Segment Start: DATA SHOWN
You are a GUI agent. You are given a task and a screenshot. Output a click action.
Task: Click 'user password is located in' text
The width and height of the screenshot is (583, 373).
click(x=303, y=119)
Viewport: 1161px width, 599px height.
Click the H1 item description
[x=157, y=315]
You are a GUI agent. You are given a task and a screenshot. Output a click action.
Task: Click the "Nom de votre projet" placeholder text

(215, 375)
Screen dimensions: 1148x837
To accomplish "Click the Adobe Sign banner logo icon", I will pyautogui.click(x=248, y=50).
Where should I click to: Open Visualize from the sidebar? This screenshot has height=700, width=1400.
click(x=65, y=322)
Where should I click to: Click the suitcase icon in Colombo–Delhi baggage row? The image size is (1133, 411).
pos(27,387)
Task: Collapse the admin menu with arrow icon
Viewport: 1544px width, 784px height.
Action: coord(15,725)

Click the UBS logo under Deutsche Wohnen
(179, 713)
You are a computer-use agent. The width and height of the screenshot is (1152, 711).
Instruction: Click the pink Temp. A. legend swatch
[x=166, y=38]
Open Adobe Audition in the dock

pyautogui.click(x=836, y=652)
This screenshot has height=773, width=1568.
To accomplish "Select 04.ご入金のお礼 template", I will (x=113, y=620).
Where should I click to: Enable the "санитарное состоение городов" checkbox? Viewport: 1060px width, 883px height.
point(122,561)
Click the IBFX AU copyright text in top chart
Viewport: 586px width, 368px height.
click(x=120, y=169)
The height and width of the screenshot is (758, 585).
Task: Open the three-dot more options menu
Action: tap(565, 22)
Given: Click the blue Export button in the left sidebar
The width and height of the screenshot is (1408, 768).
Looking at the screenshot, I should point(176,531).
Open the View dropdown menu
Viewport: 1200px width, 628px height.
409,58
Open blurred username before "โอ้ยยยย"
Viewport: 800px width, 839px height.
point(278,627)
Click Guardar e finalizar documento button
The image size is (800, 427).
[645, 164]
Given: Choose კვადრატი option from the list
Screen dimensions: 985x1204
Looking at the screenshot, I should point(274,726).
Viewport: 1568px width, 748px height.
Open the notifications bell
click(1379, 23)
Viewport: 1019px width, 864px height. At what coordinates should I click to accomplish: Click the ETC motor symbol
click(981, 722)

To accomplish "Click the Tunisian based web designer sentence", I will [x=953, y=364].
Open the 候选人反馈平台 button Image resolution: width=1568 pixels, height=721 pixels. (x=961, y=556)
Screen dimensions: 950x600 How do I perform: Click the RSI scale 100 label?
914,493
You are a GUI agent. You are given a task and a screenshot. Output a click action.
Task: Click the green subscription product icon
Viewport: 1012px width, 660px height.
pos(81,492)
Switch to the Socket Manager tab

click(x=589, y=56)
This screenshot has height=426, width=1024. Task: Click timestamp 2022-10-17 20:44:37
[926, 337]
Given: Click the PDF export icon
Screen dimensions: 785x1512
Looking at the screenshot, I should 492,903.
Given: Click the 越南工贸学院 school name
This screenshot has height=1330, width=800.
Segment End: DATA SHOWN
Start at the first line and transcribe the data exactly through the last.

You are a GUI agent. You are given a task and a screenshot. Output a click action.
Task: Click 'user password is located in' text
The width and height of the screenshot is (583, 373).
click(x=303, y=119)
Viewport: 1161px width, 599px height.
Click the H1 item description
[x=157, y=315]
You are a GUI agent. You are given a task and a screenshot. Output a click action.
Task: Click the "Nom de votre projet" placeholder text

(215, 375)
Screen dimensions: 1148x837
To accomplish "Click the Adobe Sign banner logo icon", I will pyautogui.click(x=248, y=50).
Where should I click to: Open Visualize from the sidebar? This screenshot has height=700, width=1400.
click(x=65, y=322)
Where should I click to: Click the suitcase icon in Colombo–Delhi baggage row? The image size is (1133, 411).
pos(27,387)
Task: Collapse the admin menu with arrow icon
Viewport: 1544px width, 784px height.
Action: coord(15,725)

Click the UBS logo under Deutsche Wohnen
(179, 713)
You are a computer-use agent. The width and height of the screenshot is (1152, 711).
Instruction: Click the pink Temp. A. legend swatch
[x=166, y=38]
Open Adobe Audition in the dock

pyautogui.click(x=836, y=652)
This screenshot has height=773, width=1568.
To accomplish "Select 04.ご入金のお礼 template", I will (x=113, y=620).
Where should I click to: Enable the "санитарное состоение городов" checkbox? Viewport: 1060px width, 883px height.
point(122,561)
Click the IBFX AU copyright text in top chart
Viewport: 586px width, 368px height.
click(x=120, y=169)
The height and width of the screenshot is (758, 585).
Task: Open the three-dot more options menu
Action: tap(565, 22)
Given: Click the blue Export button in the left sidebar
The width and height of the screenshot is (1408, 768).
Looking at the screenshot, I should point(176,531).
Open the View dropdown menu
Viewport: 1200px width, 628px height.
409,58
Open blurred username before "โอ้ยยยย"
Viewport: 800px width, 839px height.
point(278,627)
Click Guardar e finalizar documento button
The image size is (800, 427).
[645, 164]
Given: Choose კვადრატი option from the list
Screen dimensions: 985x1204
Looking at the screenshot, I should point(274,726).
Viewport: 1568px width, 748px height.
Open the notifications bell
click(1379, 23)
Viewport: 1019px width, 864px height. At what coordinates should I click to accomplish: Click the ETC motor symbol
click(981, 722)

To accomplish "Click the Tunisian based web designer sentence", I will [x=953, y=364].
Open the 候选人反馈平台 button Image resolution: width=1568 pixels, height=721 pixels. (x=961, y=556)
Screen dimensions: 950x600 How do I perform: Click the RSI scale 100 label?
914,493
You are a GUI agent. You are given a task and a screenshot. Output a click action.
Task: Click the green subscription product icon
Viewport: 1012px width, 660px height.
pos(81,492)
Switch to the Socket Manager tab

click(x=589, y=56)
This screenshot has height=426, width=1024. Task: Click timestamp 2022-10-17 20:44:37
[926, 337]
Given: Click the PDF export icon
Screen dimensions: 785x1512
Looking at the screenshot, I should 492,903.
Given: Click the 越南工贸学院 school name
This screenshot has height=1330, width=800.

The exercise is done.